The campaign is being conducted in "multiple fields: nuclear, economic, cyber, overt and covert operations, both by ourselves and in collaboration with others," he said

Israel's growing presence and influence in the Gulf since the Abraham Accords "certainly puts the Iranians on alert," Rizvi said.

"All one has to do is look at the map, and with the Israelis now in the UAE, the Iranians are justified in being cautious about how close Israel is now to their (maritime) border," he said.

Last week, Israeli naval ships for the first time publicly joined vessels from Saudi Arabia and Oman - with which it has no diplomatic ties - for massive region-wide naval exercises hosted by the US Navy's Bahrain-based 5th Fleet. -

Washington's response to the recent missile and drone attacks on the UAE - the region's trade and investment hub, as well as its second biggest oil exporter - is being viewed in the Gulf as a test of its decades-long commitment to the security of its Arab allies.

The Gulf states were alarmed by the lack of a clear US response to the September 2019 attack by the Trump administration, in particular after its decision to withdraw from the JCPOA and impose "maximum pressure" economic sanctions on Tehran.

Before the missile and drone strikes on the UAE by Iran's paramilitary allies, President Joe Biden's administration placed enormous pressure on the US' Abraham Accords' partners Israel and the UAE to rein in their deep economic relationships with Beijing. This caused much consternation in Abu Dhabi.

China, too, has pushed back against the US campaign against its Middle East interests.

In the week preceding the first Houthi attack on the UAE on January 17, China hosted a visit to Wuxi, in Jiangsu province, by foreign ministers from the Middle East, including four from the GCC, as well as those of Iran and Turkey.

Shortly after meeting them, Chinese Foreign Minister Wang Yi issued a statement questioning the need for a US-led security architecture in the region.

"We believe the people of the Middle East are the masters of the Middle East. There is no power vacuum, and there is no need of patriarchy from outside," Wang said.

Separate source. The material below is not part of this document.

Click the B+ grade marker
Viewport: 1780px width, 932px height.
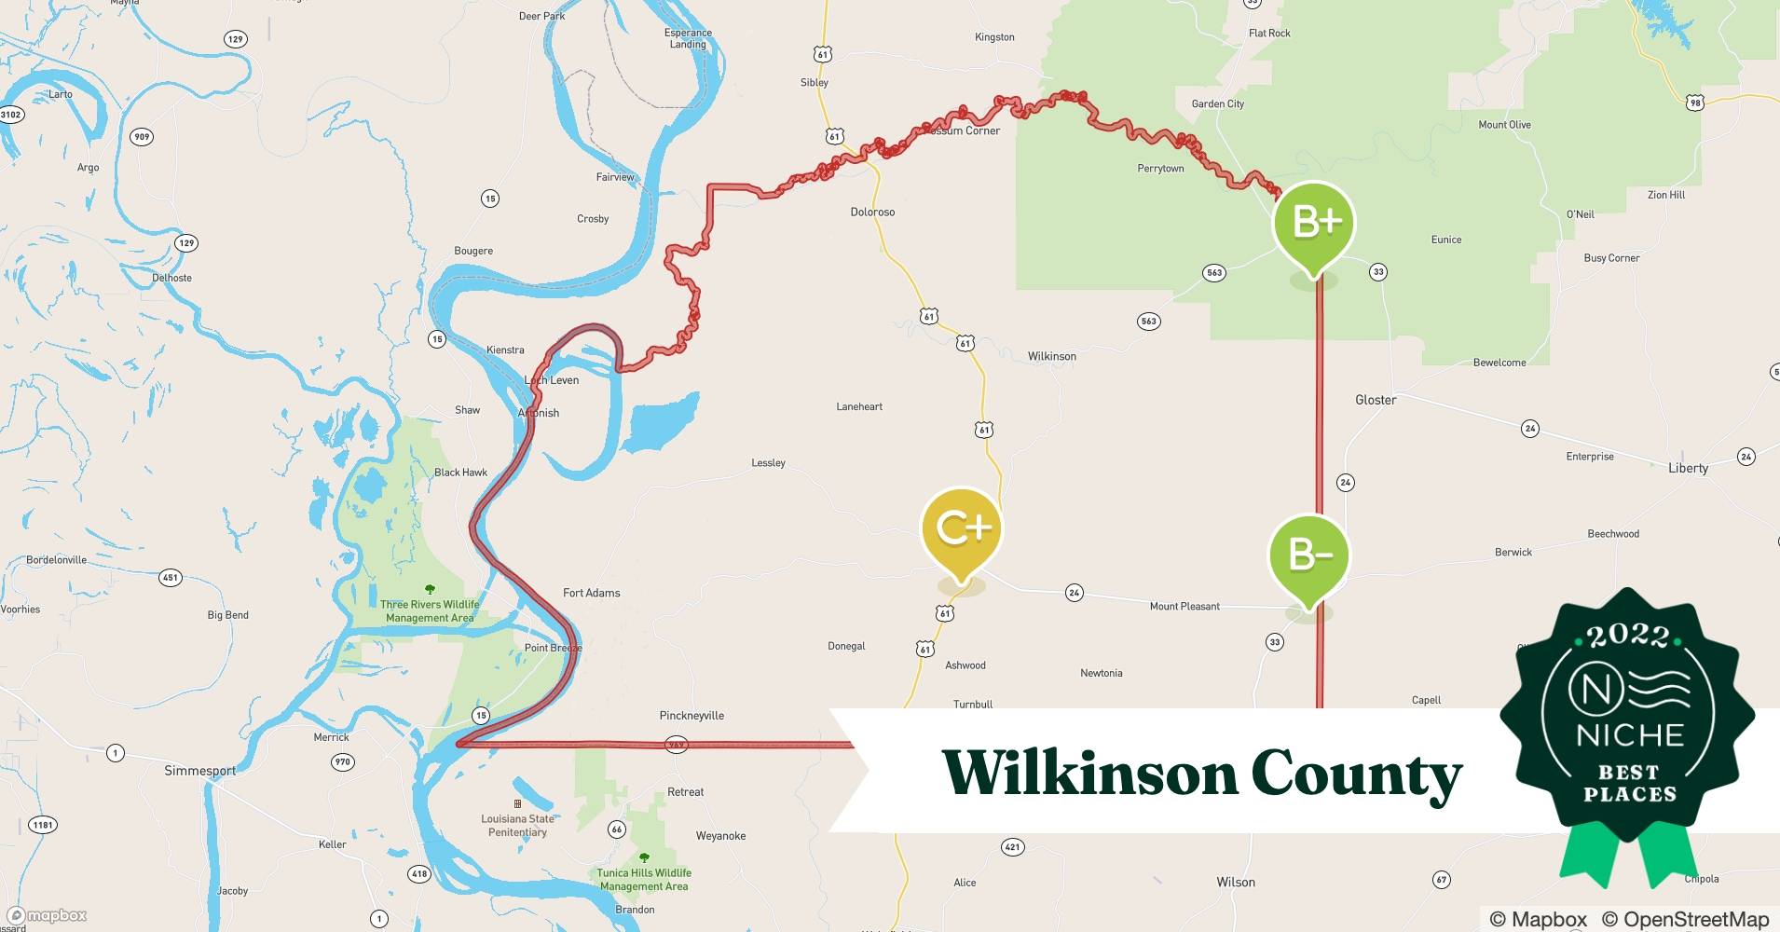(x=1314, y=224)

On the other hand, China condemned the initial Houthi attack for causing casualties in Abu Dhabi, but otherwise avoided getting involved in the tensions between the UAE and Iran - both of which have signed strategic economic partnership agreements with Beijing. Jonathan Fulton, an assistant professor at Zayed University in Abu Dhabi, saw this as evidence of a shift in China's policy in the Middle East and North Africa (MENA).

"It's safe to say that China is no longer hedging. Instead, it seems to be wedging: trying to create and take advantage of space between the US and its allies and partners in MENA," he wrote in paper published on January 27 by the Atlantic Council, a Washington think tank.

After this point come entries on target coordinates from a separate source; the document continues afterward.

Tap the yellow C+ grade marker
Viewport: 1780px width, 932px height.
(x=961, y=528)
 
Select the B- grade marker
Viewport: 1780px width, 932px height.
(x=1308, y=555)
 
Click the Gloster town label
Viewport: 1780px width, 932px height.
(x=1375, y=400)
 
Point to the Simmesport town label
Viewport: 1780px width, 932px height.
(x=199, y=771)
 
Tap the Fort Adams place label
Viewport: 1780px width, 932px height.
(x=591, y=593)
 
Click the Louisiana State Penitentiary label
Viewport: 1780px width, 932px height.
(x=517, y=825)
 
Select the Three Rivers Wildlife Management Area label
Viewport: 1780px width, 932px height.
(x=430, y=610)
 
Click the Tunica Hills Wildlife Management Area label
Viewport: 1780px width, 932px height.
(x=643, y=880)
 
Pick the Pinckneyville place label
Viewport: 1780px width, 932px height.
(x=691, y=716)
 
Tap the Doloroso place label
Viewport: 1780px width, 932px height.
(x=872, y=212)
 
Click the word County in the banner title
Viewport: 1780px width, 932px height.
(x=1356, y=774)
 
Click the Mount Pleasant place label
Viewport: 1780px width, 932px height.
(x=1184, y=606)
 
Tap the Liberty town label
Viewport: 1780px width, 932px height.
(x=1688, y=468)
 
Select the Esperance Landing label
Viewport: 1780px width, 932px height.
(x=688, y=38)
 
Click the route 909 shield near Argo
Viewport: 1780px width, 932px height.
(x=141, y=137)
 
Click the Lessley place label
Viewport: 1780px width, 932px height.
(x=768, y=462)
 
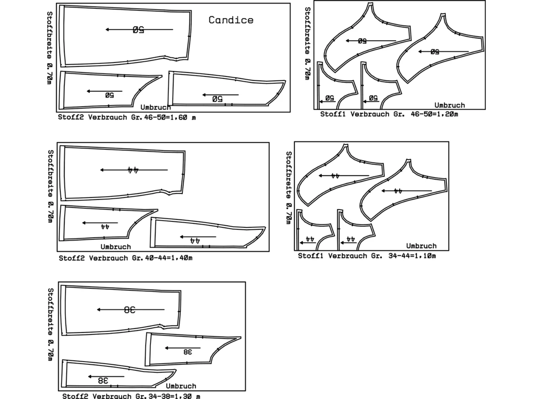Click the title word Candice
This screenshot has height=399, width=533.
coord(231,20)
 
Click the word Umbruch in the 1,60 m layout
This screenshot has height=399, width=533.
coord(156,107)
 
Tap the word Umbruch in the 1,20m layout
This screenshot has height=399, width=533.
coord(449,105)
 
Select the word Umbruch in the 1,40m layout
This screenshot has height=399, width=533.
coord(116,247)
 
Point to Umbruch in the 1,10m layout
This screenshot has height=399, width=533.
coord(421,246)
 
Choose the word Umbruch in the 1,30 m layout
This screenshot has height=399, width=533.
coord(181,386)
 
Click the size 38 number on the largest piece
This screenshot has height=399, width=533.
coord(130,310)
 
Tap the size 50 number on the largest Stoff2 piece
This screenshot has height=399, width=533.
coord(138,30)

The Chinese foreign minister's message of a Middle East that does not need a "foreign patriarch" may ring hollow given the role of the US Patriot interceptors in defending the UAE from Houthi missiles, he said. "But in a region with complicated feelings about the US - alternating between concerns of retrenchment and hopes for a robust but less militarised role - Wang's articulation of an alternative great power approach to MENA is one that resonates," Fulton said.

"Don't expect to see China replacing the US role - there is no interest or capacity for that - but do expect more messaging and actions that create friction between Washington and its regional allies and partners."